L’ouvrage, dont nous donnons ici le résumé en conservant les expressions mêmes de l’original, est précédé de deux discours préliminaires, l’un où l’on fait voir le dessein de la nouvelle Logique, l’autre où l’on répond aux principales objections dirigées contre cette Logique. Une note de Racine attribue ces deux discours à Nicole.

PREMIER DISCOURS. — Où l’on fait voir le dessein de cette nouvelle logique.
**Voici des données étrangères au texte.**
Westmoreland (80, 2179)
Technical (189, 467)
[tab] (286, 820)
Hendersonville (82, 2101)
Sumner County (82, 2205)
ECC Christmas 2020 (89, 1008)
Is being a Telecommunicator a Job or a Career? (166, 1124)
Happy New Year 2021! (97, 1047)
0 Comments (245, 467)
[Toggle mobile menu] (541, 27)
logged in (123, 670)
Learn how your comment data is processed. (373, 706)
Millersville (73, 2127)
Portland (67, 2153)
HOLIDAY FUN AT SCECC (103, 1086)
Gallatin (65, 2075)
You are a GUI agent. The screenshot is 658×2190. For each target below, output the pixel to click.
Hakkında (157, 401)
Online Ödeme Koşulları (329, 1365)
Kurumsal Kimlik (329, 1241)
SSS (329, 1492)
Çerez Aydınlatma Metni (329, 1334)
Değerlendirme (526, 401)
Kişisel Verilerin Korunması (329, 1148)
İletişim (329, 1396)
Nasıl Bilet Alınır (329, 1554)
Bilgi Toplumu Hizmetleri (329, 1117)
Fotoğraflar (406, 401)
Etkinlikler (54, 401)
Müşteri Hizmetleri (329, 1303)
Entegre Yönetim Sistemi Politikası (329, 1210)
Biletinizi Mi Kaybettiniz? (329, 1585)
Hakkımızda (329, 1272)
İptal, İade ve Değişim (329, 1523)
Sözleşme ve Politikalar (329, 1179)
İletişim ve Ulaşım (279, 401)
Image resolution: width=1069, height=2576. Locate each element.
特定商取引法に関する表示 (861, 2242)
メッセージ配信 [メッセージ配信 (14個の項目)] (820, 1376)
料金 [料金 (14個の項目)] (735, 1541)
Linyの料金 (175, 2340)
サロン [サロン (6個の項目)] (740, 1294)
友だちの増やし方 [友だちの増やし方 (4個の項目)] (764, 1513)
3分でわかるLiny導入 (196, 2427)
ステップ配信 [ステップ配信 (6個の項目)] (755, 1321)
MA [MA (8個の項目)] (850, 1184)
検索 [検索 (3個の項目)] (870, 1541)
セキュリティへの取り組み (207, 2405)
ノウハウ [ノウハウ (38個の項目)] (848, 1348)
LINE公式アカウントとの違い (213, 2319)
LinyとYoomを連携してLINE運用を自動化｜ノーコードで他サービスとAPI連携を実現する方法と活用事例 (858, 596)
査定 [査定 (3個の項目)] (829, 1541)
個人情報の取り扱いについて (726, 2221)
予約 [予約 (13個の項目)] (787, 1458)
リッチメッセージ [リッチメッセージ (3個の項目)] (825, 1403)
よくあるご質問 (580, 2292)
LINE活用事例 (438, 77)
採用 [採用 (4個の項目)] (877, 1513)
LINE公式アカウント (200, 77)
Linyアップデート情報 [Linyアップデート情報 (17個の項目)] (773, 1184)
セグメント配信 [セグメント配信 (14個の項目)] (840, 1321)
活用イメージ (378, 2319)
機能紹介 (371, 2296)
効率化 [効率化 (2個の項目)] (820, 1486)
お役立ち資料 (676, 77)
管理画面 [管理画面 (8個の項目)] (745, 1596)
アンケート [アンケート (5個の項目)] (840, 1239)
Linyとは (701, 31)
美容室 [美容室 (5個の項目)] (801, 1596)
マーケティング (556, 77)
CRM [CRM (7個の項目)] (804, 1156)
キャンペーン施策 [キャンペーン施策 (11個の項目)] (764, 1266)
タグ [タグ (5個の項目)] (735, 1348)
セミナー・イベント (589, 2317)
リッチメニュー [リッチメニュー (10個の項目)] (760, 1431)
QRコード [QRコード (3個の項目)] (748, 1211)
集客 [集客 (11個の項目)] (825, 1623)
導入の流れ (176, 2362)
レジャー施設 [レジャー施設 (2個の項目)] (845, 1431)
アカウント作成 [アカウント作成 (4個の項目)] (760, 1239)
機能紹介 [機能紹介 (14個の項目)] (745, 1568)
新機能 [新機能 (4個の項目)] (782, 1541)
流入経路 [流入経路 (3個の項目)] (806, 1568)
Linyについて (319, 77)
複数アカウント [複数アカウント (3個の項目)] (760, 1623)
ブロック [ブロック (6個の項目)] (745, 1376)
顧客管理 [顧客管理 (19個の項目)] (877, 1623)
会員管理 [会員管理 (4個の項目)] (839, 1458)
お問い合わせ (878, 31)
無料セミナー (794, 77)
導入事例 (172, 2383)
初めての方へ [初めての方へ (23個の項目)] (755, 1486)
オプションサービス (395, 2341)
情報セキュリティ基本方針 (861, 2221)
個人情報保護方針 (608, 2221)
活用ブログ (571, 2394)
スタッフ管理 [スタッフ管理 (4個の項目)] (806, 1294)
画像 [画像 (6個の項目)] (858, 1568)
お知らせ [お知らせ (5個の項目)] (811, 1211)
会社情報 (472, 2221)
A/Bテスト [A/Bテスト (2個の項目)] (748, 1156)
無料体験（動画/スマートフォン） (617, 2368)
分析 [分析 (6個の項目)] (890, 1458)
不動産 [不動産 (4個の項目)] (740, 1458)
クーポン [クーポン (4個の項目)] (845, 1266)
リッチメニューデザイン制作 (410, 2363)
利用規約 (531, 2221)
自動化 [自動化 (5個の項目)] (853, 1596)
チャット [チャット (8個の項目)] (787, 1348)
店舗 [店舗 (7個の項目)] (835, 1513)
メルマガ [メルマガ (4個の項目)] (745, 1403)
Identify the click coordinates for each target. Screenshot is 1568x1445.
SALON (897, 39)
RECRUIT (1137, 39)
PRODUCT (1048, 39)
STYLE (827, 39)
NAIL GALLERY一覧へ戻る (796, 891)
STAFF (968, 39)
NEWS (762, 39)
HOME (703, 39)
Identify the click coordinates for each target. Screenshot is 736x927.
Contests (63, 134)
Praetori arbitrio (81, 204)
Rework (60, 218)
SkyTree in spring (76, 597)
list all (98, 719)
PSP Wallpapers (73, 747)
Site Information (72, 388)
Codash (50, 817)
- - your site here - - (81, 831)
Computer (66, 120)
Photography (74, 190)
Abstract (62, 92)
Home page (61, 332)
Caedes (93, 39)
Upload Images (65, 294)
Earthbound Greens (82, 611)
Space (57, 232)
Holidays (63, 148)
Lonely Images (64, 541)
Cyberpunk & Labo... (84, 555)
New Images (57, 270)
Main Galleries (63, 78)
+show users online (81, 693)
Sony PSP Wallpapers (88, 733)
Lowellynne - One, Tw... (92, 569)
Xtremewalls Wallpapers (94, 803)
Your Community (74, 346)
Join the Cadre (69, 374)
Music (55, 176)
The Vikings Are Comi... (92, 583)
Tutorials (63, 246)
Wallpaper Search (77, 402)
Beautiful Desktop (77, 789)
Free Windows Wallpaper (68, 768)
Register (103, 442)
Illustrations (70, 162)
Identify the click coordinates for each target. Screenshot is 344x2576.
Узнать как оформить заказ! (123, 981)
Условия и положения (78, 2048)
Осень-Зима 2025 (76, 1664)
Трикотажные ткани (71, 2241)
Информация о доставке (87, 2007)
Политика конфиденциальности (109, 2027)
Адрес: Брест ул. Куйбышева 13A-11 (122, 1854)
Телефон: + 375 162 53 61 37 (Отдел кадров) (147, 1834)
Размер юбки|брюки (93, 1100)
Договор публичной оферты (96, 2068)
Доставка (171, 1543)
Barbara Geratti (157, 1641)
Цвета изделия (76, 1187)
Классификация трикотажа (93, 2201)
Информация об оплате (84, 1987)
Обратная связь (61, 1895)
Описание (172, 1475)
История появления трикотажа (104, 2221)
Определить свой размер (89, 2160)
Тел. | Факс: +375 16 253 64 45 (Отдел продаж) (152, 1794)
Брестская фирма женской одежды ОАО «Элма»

« Il n’y a rien de plus estimable que le bon sens et la justesse de l’esprit dans le discernement du vrai et du faux. Toutes les autres qualités d’esprit ont des usages bornés ; mais l’exactitude de la raison est généralement utile dans toutes les parties et dans tous les emplois de la vie. Ce n’est pas seulement dans les sciences qu’il est difficile de distinguer la vérité de l’erreur, mais aussi dans la plupart des sujets dont les hommes parlent et des affaires qu’ils traitent.

» Ainsi, la principale application qu’on devrait avoir serait de former son jugement et de le rendre aussi exact qu’il peut l’être ; et c’est à quoi devrait tendre la plus grande partie de nos études. On se sert de la raison comme d’un instrument pour acquérir les sciences, et l’on devrait se servir, au contraire, des sciences comme d’un instrument pour se perfectionner sa raison, la justesse de l’esprit étant infiniment plus considérable que toutes les connaissances spéculatives auxquelles on peut arriver par le moyen des sciences.

» Mais parce que l’esprit se laisse quelquefois abuser par de fausses lueurs, lorsqu’il n’y apporte pas l’attention nécessaire, et qu’il y a bien des choses que l’on ne connaît que par un long et difficile examen, il serait utile d’avoir des règles pour s’y conduire de telle sorte, que la recherche de la vérité en fût plus facile et plus sûre.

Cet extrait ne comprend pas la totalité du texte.